Materials provided:

----------

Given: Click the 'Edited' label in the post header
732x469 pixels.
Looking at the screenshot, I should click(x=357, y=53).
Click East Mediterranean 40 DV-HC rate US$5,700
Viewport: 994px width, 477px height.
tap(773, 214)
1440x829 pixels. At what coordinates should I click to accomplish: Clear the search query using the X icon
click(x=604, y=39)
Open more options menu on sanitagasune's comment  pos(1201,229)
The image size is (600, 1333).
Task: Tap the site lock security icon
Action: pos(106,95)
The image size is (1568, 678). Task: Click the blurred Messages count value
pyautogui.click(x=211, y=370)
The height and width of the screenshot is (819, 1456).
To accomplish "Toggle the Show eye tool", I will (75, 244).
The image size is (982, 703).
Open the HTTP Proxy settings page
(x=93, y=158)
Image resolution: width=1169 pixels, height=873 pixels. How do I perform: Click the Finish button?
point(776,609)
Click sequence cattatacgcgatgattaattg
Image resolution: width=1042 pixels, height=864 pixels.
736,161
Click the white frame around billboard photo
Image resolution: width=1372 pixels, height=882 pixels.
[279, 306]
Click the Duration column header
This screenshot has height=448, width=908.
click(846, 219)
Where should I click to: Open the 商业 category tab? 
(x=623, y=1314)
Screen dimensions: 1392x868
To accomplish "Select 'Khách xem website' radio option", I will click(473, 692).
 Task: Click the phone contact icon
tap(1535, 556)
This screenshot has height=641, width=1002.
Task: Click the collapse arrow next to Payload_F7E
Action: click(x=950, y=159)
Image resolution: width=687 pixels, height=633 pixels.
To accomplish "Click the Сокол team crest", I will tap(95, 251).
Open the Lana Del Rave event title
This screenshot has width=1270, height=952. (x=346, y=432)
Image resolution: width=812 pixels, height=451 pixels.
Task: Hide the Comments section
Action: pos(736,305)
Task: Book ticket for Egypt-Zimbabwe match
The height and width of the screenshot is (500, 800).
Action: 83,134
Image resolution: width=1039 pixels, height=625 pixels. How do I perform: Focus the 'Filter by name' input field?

----------

Goal of the exercise: Convert everything from the line containing "The image size is (982, 703)." down to the line containing "(x=623, y=1314)" into a numbered list, leaving out any blank lines.

Output for this task:
1. The image size is (982, 703).
2. Open the HTTP Proxy settings page
3. (x=93, y=158)
4. Image resolution: width=1169 pixels, height=873 pixels. How do I perform: Click the Finish button?
5. point(776,609)
6. Click sequence cattatacgcgatgattaattg
7. Image resolution: width=1042 pixels, height=864 pixels.
8. 736,161
9. Click the white frame around billboard photo
10. Image resolution: width=1372 pixels, height=882 pixels.
11. [279, 306]
12. Click the Duration column header
13. This screenshot has height=448, width=908.
14. click(846, 219)
15. Where should I click to: Open the 商业 category tab? 
16. (x=623, y=1314)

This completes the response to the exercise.